Dividends Have Been Big Winners This Year

Bloomberg notes that dividend stocks have done well this year:

In a year when American companies piled up record amounts of cash, the worst stocks were the savers and the best gave the money back to investors with dividends and buybacks.

Companies that hoarded cash such as CareFusion Corp. (CFN), Western Digital Corp. and 18 other members of the Standard & Poor’s 500 Index lost an average 15 percent in 2011, according to data compiled by Bloomberg. The 40 that repurchased the most stock or offered the biggest dividends climbed 5.7 percent, led by DirecTV and Reynolds American Inc. (RAI), the data show.

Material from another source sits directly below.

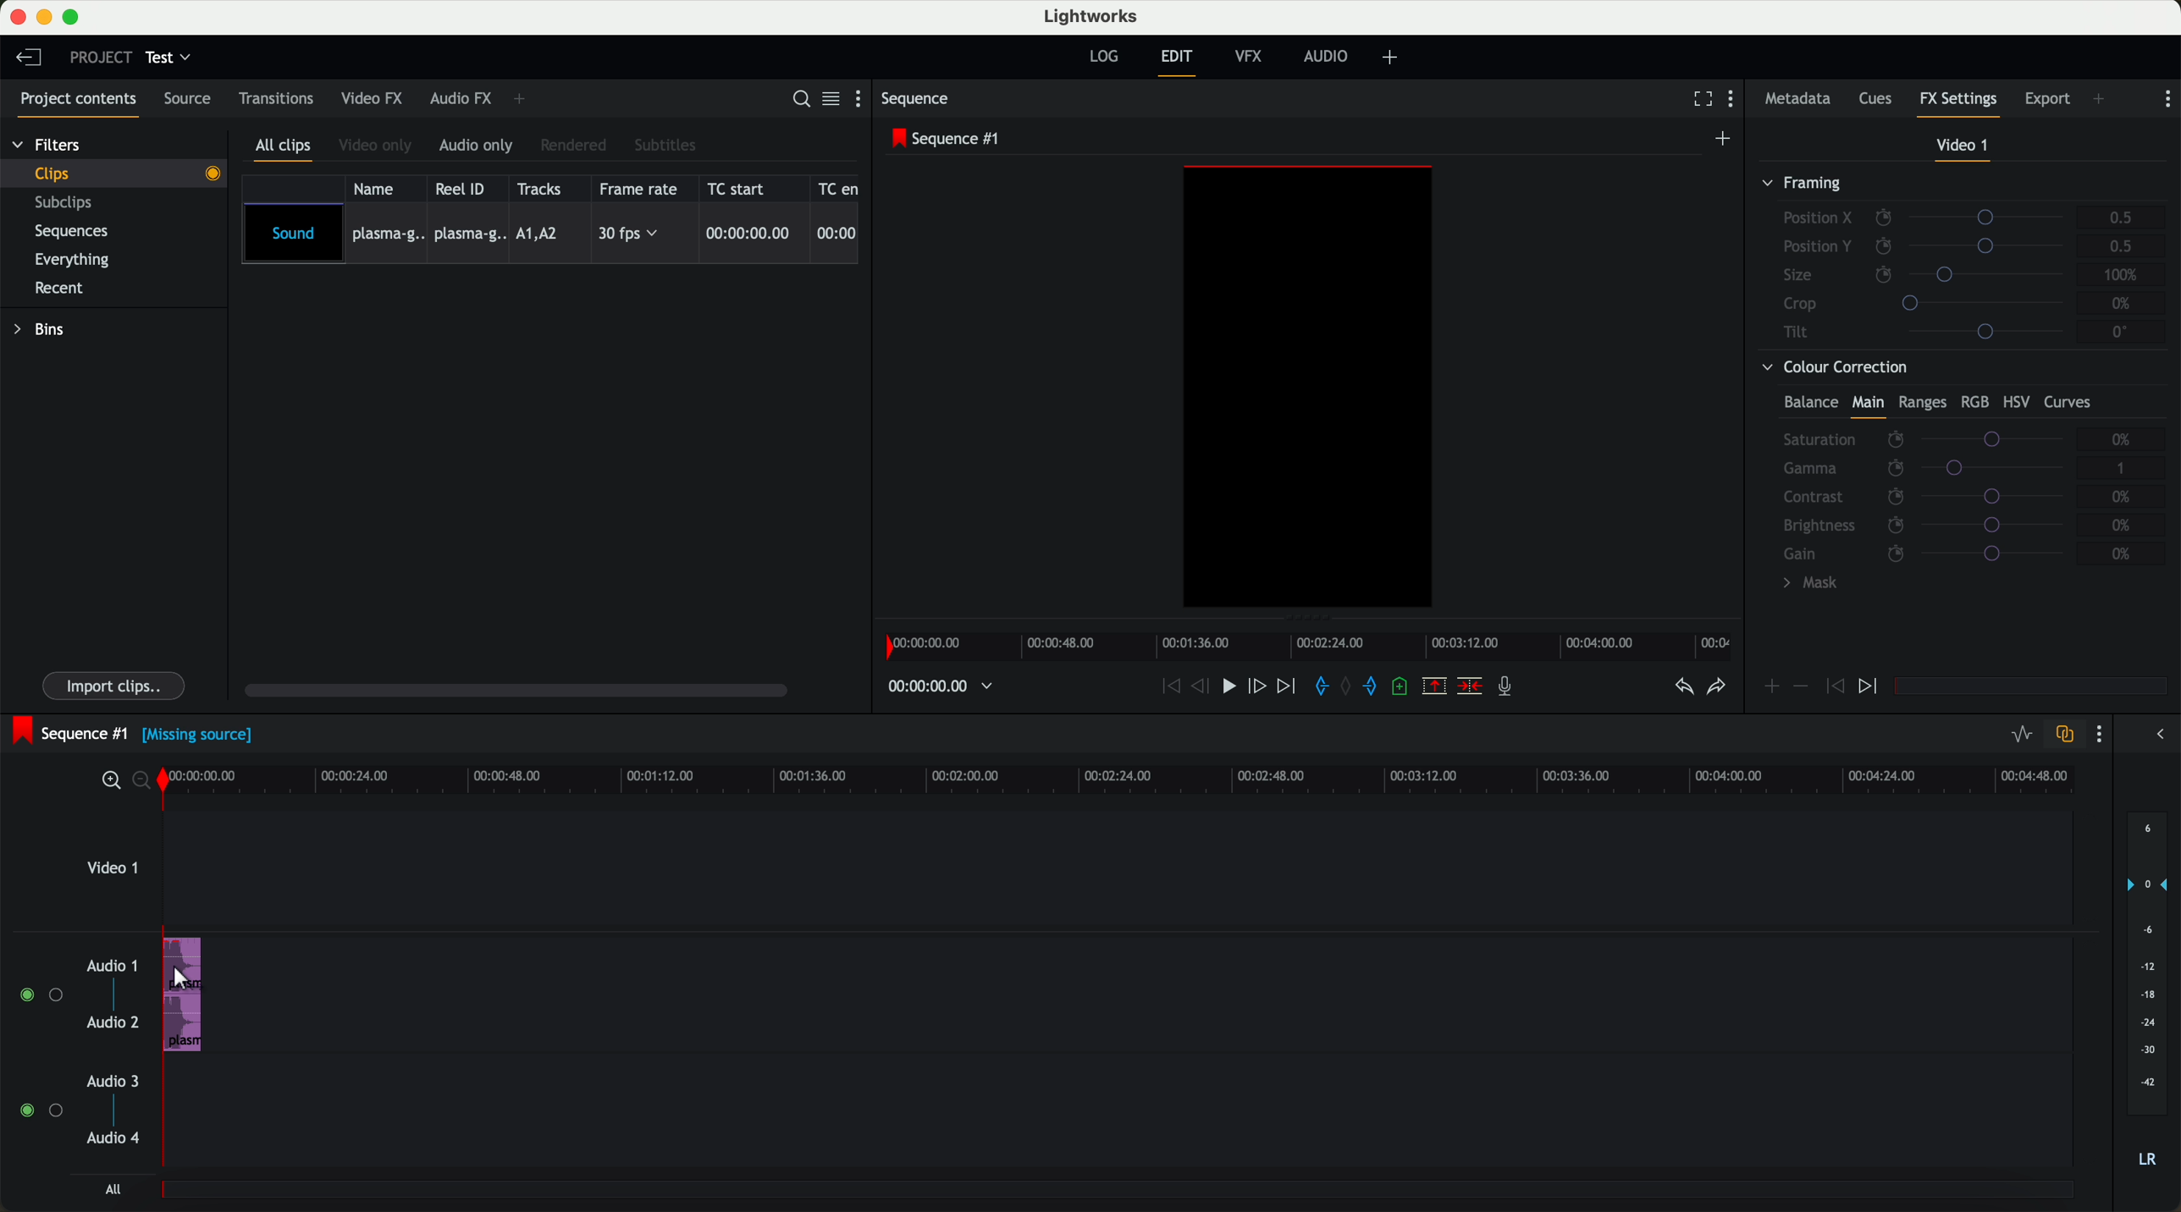 The image size is (2181, 1212). What do you see at coordinates (1724, 138) in the screenshot?
I see `create a new sequence` at bounding box center [1724, 138].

Bulls say gains in companies that returned money will help unlock almost $1 trillion of cash that chief executive officers have been hoarding for three years. Thomas Lee, the chief U.S. equity strategist at JPMorgan Chase & Co., says distributions should increase 28 percent to $1.1 trillion into next year. Bears say dividends and buybacks will be insufficient to keep the rally going as mandated budget cuts curb growth.

When investors get nervous, they seek stability and that means higher dividends. What’s also attractive about dividends is that they’re easy to understand and somewhat easy to project. Dividend payments tend to be much more stable than earnings.

The big change in recent years is that so many financial stocks slashed their dividends or got rid of them entirely. The Financial Sector ETF ($XLF), for example, used to pay more than 90 cents per share a year in dividends. That dropped as low as 17 cents per share but should start climbing higher as the Fed allows more dividend payments.